We use our arena as a dry lot in winter with the good footing. Arena is actually set inside away from the fences about 10ft. We have railroad ties down one side to hold the footing in place with a wide grassy area about 50ft wide outside the railroad ties. We were doing actual hunter things when we built the arena, using mostly outside courses. Had unfenced fields for jumping at local shows. We did not want horses relying on fence to work off of, be dependent on fence to obey cues. It has worked very well in our opinion for the results we wanted. We do driving things now, arena works as well for driving as riding, especially the no fences part, to get wheels, pole or shafts to caught on.

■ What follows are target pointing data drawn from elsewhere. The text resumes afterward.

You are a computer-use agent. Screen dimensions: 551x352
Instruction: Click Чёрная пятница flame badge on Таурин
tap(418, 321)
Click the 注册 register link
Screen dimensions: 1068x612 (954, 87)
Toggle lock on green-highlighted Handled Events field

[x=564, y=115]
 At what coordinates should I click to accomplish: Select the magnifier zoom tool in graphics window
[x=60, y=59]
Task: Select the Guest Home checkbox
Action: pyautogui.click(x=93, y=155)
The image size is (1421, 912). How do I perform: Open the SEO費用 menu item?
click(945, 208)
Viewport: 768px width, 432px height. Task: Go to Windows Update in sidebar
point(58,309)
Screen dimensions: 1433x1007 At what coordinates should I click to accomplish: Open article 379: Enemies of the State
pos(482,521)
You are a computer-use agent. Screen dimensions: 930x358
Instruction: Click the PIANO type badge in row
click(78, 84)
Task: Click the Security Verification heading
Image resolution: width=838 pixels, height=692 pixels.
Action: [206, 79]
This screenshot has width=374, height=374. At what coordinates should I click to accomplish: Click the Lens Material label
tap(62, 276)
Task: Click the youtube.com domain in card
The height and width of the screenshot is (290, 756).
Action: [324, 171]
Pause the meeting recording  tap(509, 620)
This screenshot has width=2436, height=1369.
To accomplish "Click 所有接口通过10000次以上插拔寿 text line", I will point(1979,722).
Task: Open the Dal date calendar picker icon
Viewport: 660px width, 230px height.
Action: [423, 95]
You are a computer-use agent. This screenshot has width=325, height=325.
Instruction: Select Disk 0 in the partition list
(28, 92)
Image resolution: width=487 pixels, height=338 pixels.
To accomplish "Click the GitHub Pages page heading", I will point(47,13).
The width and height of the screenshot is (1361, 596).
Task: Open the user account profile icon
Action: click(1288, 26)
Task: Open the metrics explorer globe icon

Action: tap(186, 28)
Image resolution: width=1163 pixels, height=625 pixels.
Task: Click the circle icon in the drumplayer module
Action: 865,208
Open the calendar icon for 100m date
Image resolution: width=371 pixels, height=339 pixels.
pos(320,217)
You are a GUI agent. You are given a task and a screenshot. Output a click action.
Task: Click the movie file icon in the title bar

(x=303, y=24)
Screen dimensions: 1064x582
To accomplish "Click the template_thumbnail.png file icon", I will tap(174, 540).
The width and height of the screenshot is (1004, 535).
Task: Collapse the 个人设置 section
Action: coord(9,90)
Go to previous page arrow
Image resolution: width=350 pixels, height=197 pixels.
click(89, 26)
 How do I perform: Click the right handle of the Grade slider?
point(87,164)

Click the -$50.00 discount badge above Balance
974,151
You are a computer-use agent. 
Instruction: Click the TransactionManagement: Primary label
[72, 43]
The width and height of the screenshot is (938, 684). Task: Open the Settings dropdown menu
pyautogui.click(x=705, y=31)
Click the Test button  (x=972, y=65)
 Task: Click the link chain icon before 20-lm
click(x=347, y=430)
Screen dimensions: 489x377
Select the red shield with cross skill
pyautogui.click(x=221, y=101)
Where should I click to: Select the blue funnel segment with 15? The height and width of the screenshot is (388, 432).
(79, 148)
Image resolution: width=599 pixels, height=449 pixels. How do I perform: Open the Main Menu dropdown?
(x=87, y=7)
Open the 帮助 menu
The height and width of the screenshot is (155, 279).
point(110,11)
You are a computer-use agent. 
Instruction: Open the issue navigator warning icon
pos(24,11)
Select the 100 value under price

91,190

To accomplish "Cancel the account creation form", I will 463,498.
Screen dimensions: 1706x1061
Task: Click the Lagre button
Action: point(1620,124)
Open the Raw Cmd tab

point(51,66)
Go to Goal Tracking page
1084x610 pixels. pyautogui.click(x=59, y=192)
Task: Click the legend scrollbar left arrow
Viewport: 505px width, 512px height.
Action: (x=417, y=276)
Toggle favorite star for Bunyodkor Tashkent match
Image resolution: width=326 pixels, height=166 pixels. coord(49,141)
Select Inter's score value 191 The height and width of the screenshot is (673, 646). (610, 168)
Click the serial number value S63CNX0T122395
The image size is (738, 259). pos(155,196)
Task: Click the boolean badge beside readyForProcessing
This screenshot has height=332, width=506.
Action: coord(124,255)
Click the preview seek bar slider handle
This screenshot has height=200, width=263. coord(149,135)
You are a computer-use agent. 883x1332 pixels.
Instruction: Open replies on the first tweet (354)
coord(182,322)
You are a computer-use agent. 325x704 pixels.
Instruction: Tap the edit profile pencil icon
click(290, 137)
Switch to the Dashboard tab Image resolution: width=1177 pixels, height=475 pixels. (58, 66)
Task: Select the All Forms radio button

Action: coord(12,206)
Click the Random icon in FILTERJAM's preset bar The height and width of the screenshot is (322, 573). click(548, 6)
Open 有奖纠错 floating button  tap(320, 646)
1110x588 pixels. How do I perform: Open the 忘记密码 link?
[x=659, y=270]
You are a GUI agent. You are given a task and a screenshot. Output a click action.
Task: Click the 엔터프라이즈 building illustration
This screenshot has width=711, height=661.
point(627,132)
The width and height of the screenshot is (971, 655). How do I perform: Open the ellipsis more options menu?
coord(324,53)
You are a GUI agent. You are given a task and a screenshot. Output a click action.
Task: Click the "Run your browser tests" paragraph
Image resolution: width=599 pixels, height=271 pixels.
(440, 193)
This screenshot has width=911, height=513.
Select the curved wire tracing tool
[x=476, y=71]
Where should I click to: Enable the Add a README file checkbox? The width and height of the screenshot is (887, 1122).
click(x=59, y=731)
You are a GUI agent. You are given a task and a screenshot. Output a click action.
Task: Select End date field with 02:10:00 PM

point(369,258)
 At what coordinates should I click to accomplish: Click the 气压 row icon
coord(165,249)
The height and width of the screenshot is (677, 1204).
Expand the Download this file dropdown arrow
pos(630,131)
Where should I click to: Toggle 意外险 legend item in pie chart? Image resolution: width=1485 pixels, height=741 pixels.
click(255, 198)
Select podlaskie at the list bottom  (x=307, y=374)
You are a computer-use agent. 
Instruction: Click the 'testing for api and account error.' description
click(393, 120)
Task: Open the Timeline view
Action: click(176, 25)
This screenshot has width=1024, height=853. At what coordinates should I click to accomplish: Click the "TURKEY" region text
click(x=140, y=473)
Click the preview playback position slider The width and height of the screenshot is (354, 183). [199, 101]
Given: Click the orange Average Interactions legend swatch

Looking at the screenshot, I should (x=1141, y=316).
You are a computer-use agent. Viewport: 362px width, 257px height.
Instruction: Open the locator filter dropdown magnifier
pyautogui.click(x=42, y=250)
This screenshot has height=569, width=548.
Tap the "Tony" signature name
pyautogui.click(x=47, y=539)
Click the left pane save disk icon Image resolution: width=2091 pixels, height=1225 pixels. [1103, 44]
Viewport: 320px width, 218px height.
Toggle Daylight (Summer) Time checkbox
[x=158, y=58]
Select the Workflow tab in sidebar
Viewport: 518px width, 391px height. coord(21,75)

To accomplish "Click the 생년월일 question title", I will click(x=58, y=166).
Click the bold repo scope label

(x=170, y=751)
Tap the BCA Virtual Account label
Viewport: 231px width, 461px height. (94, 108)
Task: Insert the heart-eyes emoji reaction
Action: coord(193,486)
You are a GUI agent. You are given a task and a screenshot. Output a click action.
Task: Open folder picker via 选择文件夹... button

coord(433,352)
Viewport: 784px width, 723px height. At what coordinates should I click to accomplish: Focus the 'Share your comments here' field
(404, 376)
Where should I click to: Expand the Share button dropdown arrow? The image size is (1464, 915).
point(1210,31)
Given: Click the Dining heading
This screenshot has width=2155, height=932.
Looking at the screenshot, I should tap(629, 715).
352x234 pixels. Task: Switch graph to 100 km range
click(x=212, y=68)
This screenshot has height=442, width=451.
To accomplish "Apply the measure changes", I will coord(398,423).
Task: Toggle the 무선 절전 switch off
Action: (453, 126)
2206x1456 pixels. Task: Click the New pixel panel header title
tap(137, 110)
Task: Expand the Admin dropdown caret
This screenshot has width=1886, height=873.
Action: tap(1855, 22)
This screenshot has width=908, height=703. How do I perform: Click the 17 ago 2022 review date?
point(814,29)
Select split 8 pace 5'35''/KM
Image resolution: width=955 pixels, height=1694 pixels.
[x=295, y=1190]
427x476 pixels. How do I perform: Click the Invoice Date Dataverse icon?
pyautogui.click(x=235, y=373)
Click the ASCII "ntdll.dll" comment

So moving the riding area inside the paddock, away from fences will keep you safer, add better training on the horse as YOU signal turns or use your legs. They don’t get to make decisions during training! You have the wide margin, then real fence, if horse veers out of arena edge for some reason, to keep him in the paddock. You could use landscape timber edging, or keep the arena footing worked, let the grass grow for mowing, to define the edges. It can be comforting having “escape space” where horse is not rubbing fence with your leg! They all have stupid moments, are disobedient, slow to respond, so your open area comes in very handy. Visually, I think no tight fences aids in keeping things open, they feel good going bigger, faster if asked. We do a fair amount of extended work, they don’t self-slow at corners with no fence there to visually warn of turn.
I would not build our arena any different if we had to build another one. No fenced edges close by to get hurt on.